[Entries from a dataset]
<<<<

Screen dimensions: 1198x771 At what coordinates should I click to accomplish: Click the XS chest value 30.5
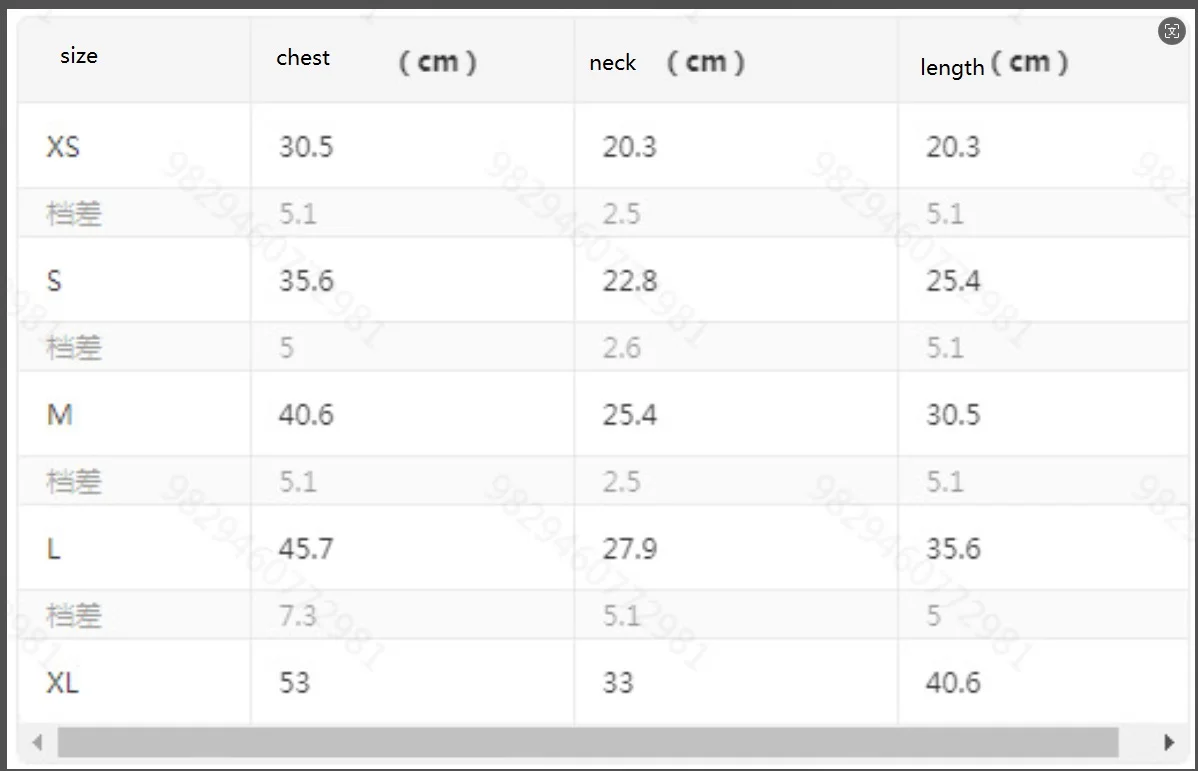(306, 147)
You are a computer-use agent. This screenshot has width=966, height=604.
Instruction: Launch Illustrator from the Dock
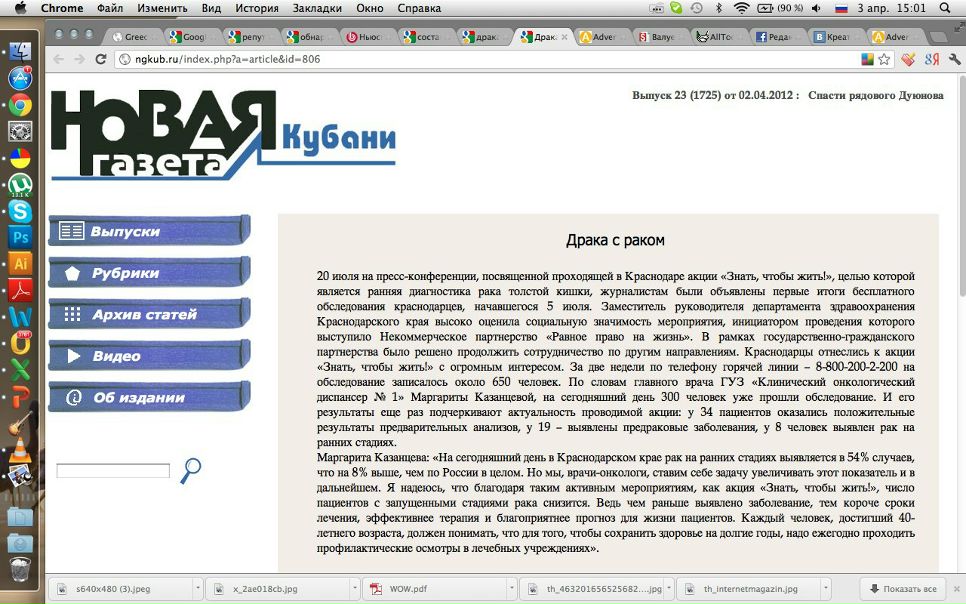(20, 264)

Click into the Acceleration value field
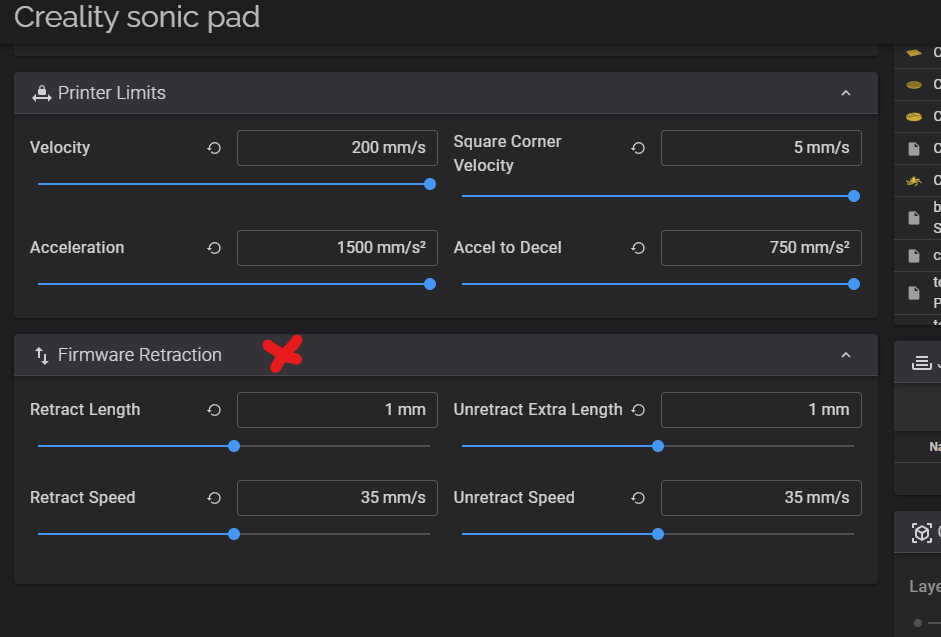pyautogui.click(x=337, y=248)
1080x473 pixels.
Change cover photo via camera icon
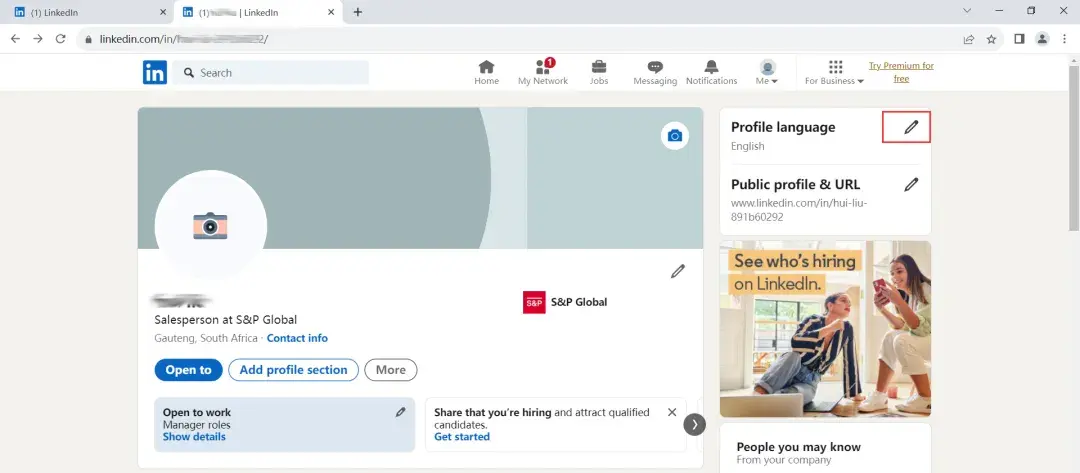tap(675, 136)
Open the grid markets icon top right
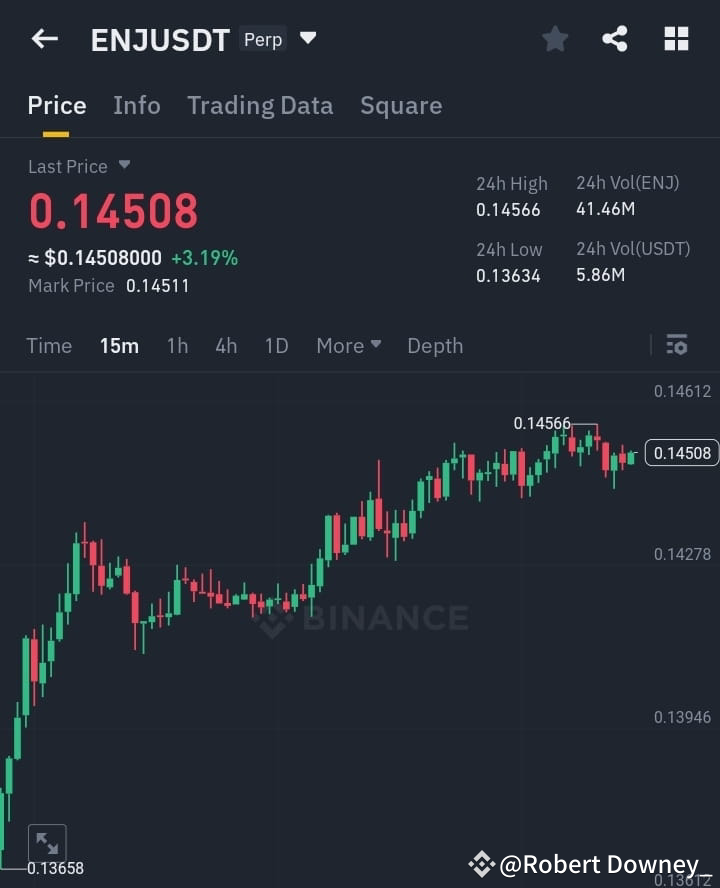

>>>>

Reproduce the part of the material that opens with the line containing "1080x473 pixels." and runs through the end of the material, substituting "button" for "icon" and leaving everything else unchanged. Omit the pictures from your answer.

1080x473 pixels.
Change cover photo via camera button
tap(675, 136)
Open the grid markets button top right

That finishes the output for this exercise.